• Given passage:
Diagnosis has been made more difficult by the different terms used to describe this condition[5], but physical examination and taking an accurate patient history remain the mainstay for establishing a diagnosis.
People who are more likely to have NSTI include those with a history of self-injecting drug misuse (although NSTIs can occur with clinician-injected medication if the sterile technique has been violated), those with diabetes, a suppressed immune system and obesity[10-12].

However, it has been repeatedly shown in larger studies that about 20% of people who develop NSTI do not have any of these precipitating factors and have an idiopathic aetiology[13-15]. It has been observed that these idiopathic cases mostly occur in people infected with group A Streptococcus[1], or MRSA[8].

Initial symptoms to look for when examining a patient with suspected NSTI include pain, swelling, erythema and tachycardia. These will progress to discolouration, blister formation, eschar formation, crepitus, swelling outside the area of skin changes and pain out of proportion to the physical findings [Fig 1][1].

Of these symptoms, the authors find a disproportionate pain level to be a crucial indicator of NSTI. It has been found, however, that although these signs and symptoms are highly specific for NSTI, their sensitivity is low as they are present in only 10-40% of patients[16, 17].

In most cases, especially those caused by monomicrobial organisms, the progression of the signs and symptoms is rapid but conversely progression can be very slow, making accurate diagnosis challenging[1].
Several diagnostic tools have been investigated that could be used in conjunction with clinical findings to help make a diagnosis as early as possible[18], including laboratory studies, imaging studies and pathological examination[1].


Laboratory studies
Wall et al[10] retrospectively studied the admission variables for necrotising and non-necrotising infections and reported that a white blood cell count greater than 15,400 x 103 cells/cc, or a serum sodium level less than 135mmol/L were associated with a necrotising infection. When combined, these two parameters had a very high negative predictive value of 99%, indicating that they are a good tool for ruling out NSTI. However, the positive predictive value was very low (26%) indicating a very low specificity.

More recently, a laboratory score was created by Wong et al[17] to differentiate between necrotising and non-necrotising infections. Called the 'Laboratory risk indicator for necrotising fasciitis score' (LRINEC), it identified six independent laboratory variables associated with NSTI and gave each one of them a number of points [Table 1].

The summation of the points gives a score that ranges between 0-13. Three groups were then identified according to their risk for NSTI:

• If the score is 5 or less, then the probability of NSTI is low (less than 50%)
• If the score is 6 or 7, then the probability of NSTI is 50-75%
• If the score is 8 or more, then the probability of NSTI is very high (more than 75%).

This tool was found to have a high positive predictive value (92%) and also a high negative predictive value (96%) for intermediate and high-risk groups[1, 11].

Another test, the Acute Physiology, Age and Chronic Health Evaluation (APACHE II) score has been found to be non-specific for NSTI diagnosis, but helpful in predicting the prognosis for people with the infection[9, 19]. Yilmazlar et al[19] reported that patients who had an APACHE II score greater than 13 had an 86% mortality rate. All patients who died during the study had an APACHE II score of greater than 20.

All of these scores and laboratory parameters are supposed to aid in diagnosis, but it is important to remember that none of them replace the physical examination and assessment of an expert physician in making an early and accurate diagnosis[9].

• Input data:

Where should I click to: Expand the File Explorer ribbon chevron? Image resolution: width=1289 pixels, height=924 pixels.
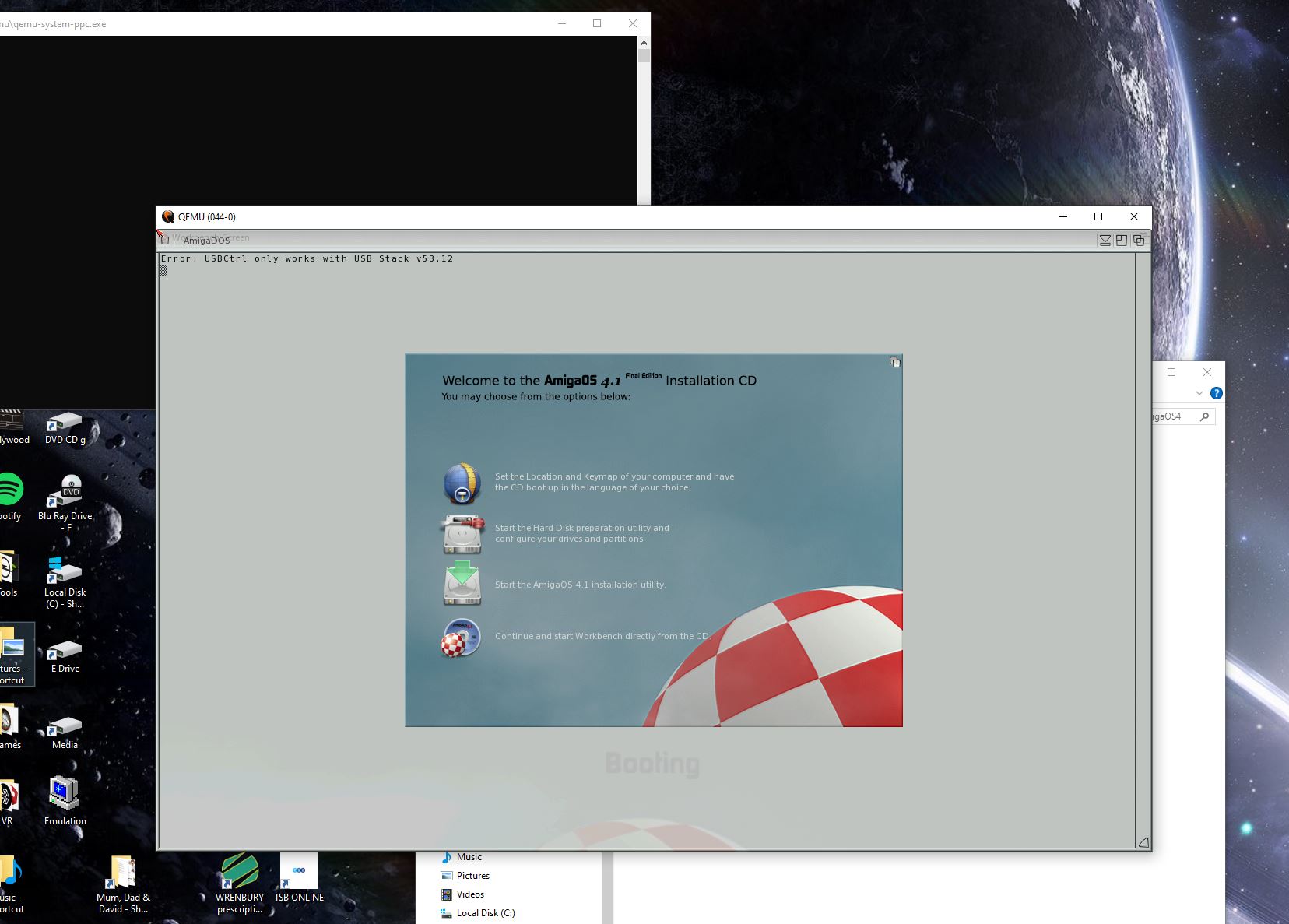1199,393
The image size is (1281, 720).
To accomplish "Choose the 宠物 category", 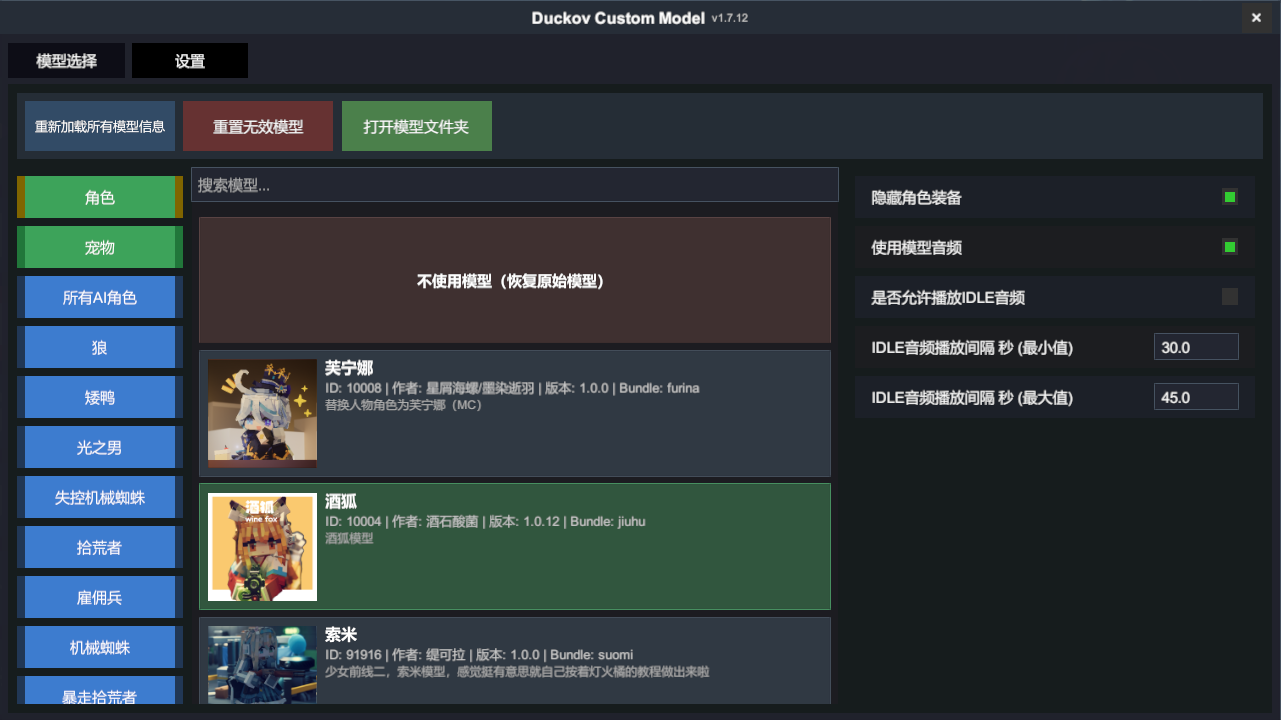I will pos(100,248).
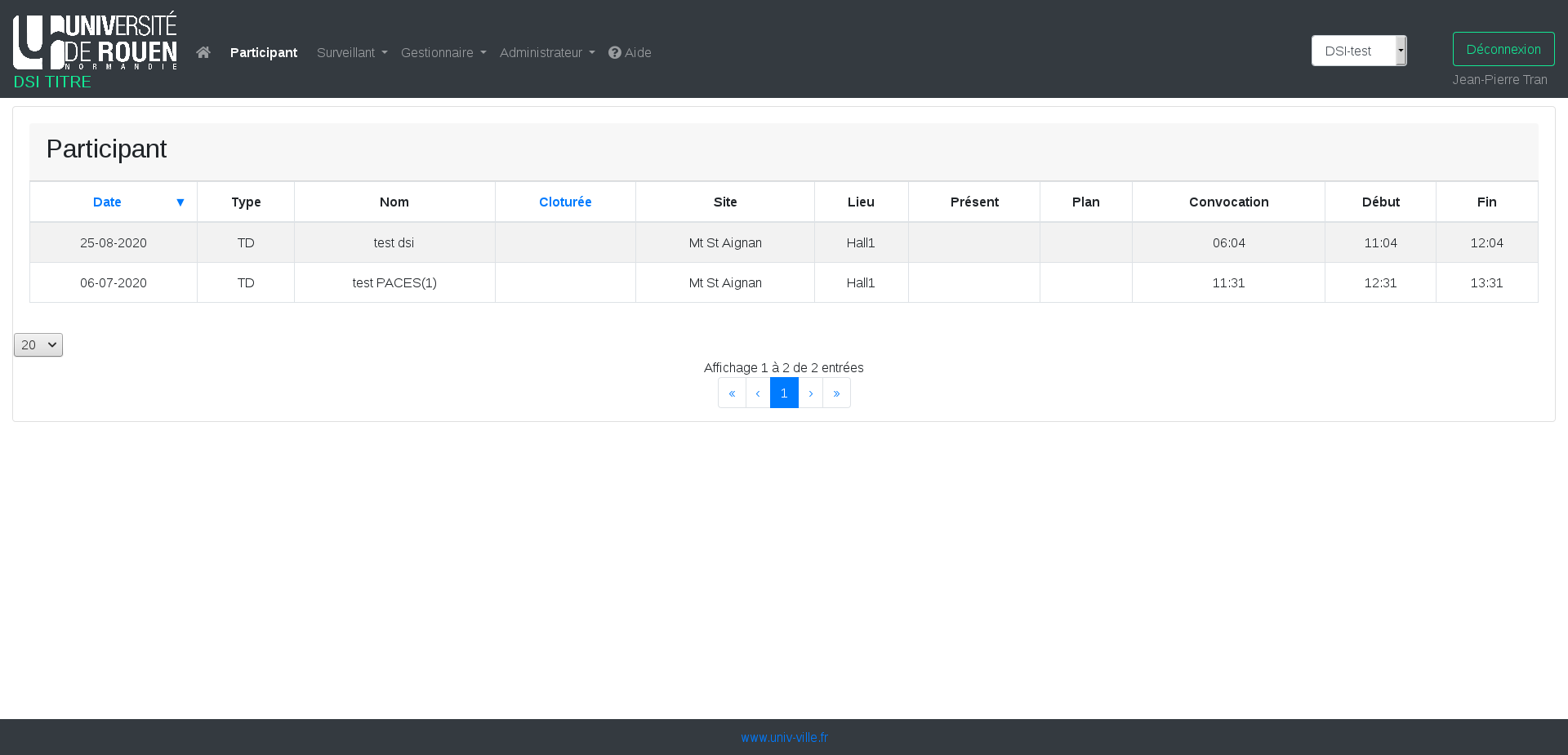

• Task requirements:
Reproduce the part of the passage on diagnosing NSTI that opens with the words containing "However, it has" and closes with "Streptococcus[1], or MRSA[8].".

• Completed task:
However, it has been repeatedly shown in larger studies that about 20% of people who develop NSTI do not have any of these precipitating factors and have an idiopathic aetiology[13-15]. It has been observed that these idiopathic cases mostly occur in people infected with group A Streptococcus[1], or MRSA[8].